At relatively small scales, it is possible to create hypertext where authors hand craft the links between various places, say via typical IDREF mechanisms. Given a "standard" document of 100 pages, one author can reasonably manage to create say 1000 links within that 100 pages. We do it as a matter of course within IBM. Across a library of 10 such books, we can manage crafting 100 links from each book to the other books, but just barely. The cost is the cost not of initially creating the links, but of maintaining them as the documents change during development. This can just be managed within one library where all the books are finished and delivered at about the same time.

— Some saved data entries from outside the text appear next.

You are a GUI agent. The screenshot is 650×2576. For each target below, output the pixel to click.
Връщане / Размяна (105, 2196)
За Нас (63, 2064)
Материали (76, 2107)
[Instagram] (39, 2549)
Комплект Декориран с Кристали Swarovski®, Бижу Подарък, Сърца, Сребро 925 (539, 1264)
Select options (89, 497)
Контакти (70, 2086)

The next order of magnitude up would be linking across libraries. This is impossible once the number of cross-library links goes above about 50 because of maintenance problems--there are simply not enough hours in the day or people on the job to create, maintain, and test these links. The next order of magnitude up (cross-enterprise linking) is so clearly impossible as to be not worth considering.
Thus my contention that explicit linking is impossible at large scales. Even if you apply tools at one order of magnitude to make the impossible possible (say a database system to track links and manage changes), the next order of magnitude increase will be impossible. With change management and tracking, the human element cannot be eliminated and you quickly reach the practical limit at which humans can manage change.
Note that within IBM, and specifically within the Networking Systems line of business, we are now at the cross-library linking stage. Using the BookManager product, we are creating, by hand, explicit hyperlinks between the NetView, VTAM, NCP, and related product libraries. We think we can manage a relatively small number of links at this level, but there's no way we could do it at any larger scale. We need to move up to the next order of magnitude (cross-enterprise linking), but we can't with the explicit-link-based tools we have today.
Note that when I say explicit or hand-crafted links, I mean only from the author's perspective. Exoterica's experience with the Cinemania project is instructive here. If I understand it correctly, they used declarative markup in the SGML source to enable creation of all links associatively, and then bound those links explicitly in the derived form that was actually delivered. From the author's viewpoint, all the links were implicit, but from the final application's viewpoint, they were all explicit.
The cost of hypertext is the cost of creating and maintaining the links. I don't have any numbers, but it's pretty clear from my experience with the extensive hypertext we've created in Networking Systems, that the cost of maintenance is not a linear function of the number of links, but increases dramatically (geometrically?) with the number of links, compounded by the degree to which the linked objects' schedules are not synchronized and the life span of the linked objects.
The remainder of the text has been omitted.